Reproduce verbatim the stretch of the material from the line containing "Image resolution: width=914" through the end of the material, omitting the pictures.
========
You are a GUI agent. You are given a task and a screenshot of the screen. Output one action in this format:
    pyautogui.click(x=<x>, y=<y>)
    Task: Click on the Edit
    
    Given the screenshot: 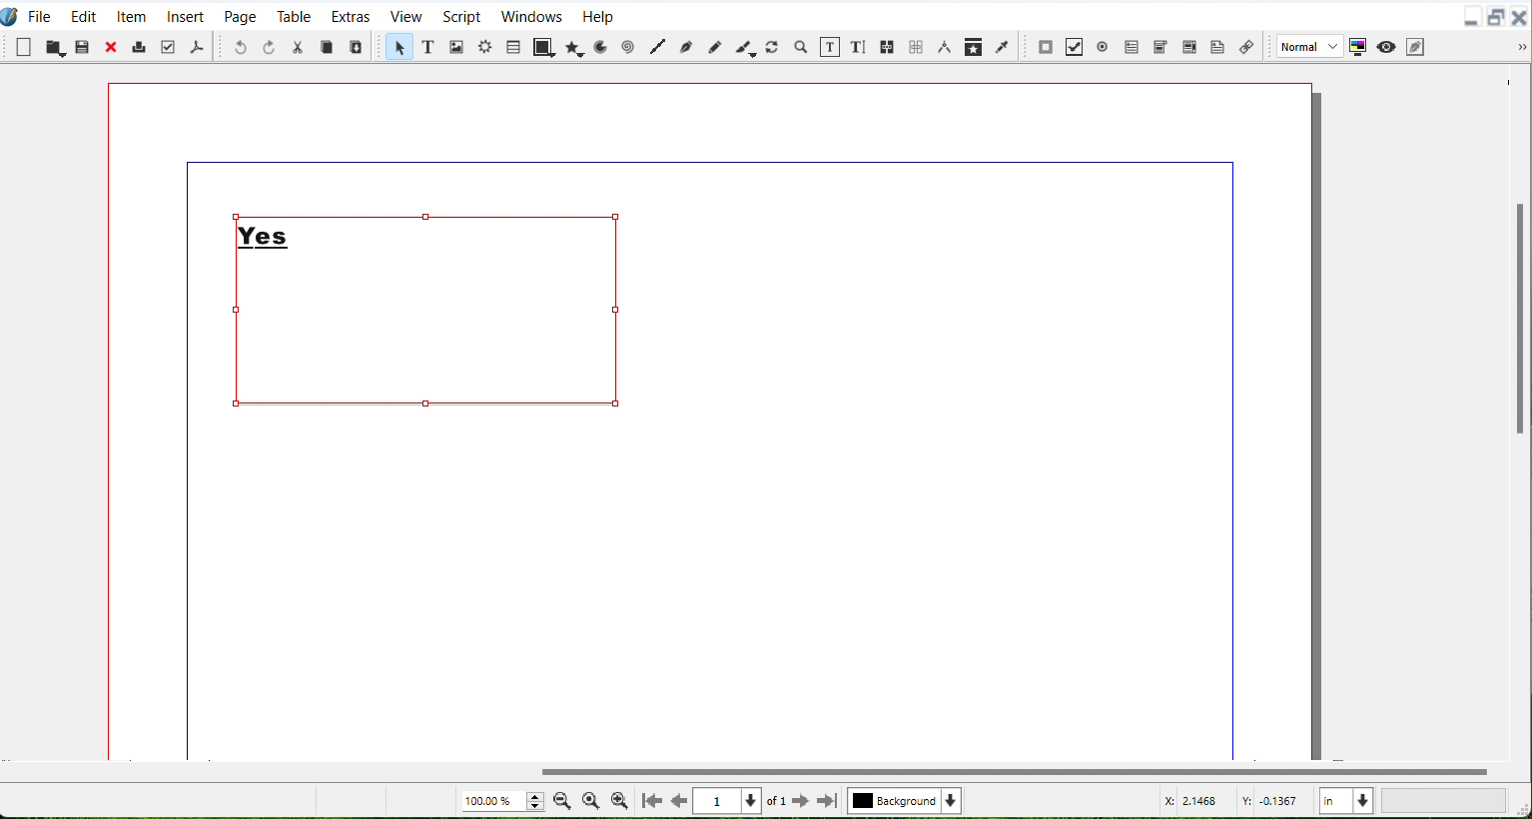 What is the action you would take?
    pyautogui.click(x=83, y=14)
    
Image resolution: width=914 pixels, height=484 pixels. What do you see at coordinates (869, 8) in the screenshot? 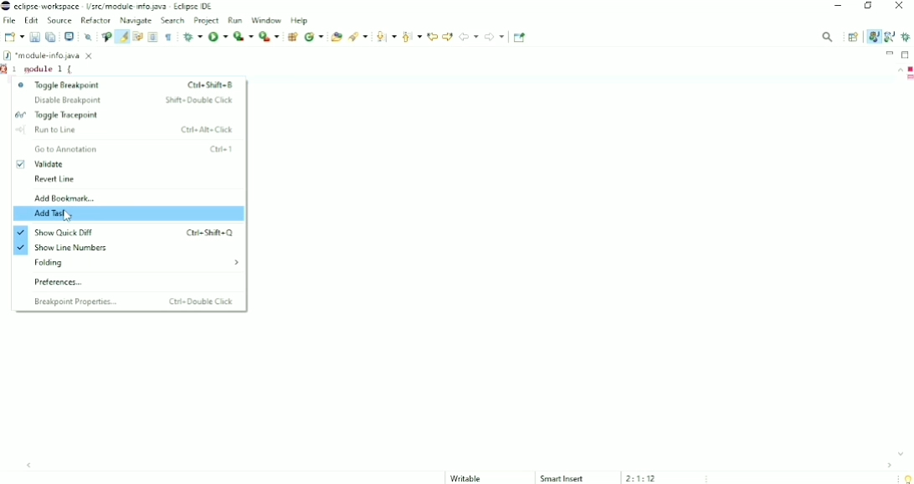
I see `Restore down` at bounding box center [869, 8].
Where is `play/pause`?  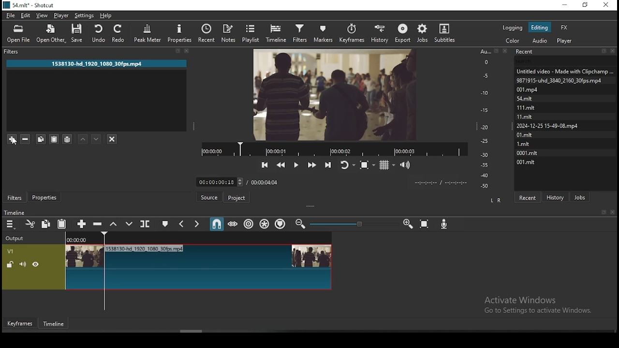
========
**Exercise answer**
Image resolution: width=914 pixels, height=484 pixels. What do you see at coordinates (869, 8) in the screenshot? 
I see `Restore down` at bounding box center [869, 8].
Where is `play/pause`?  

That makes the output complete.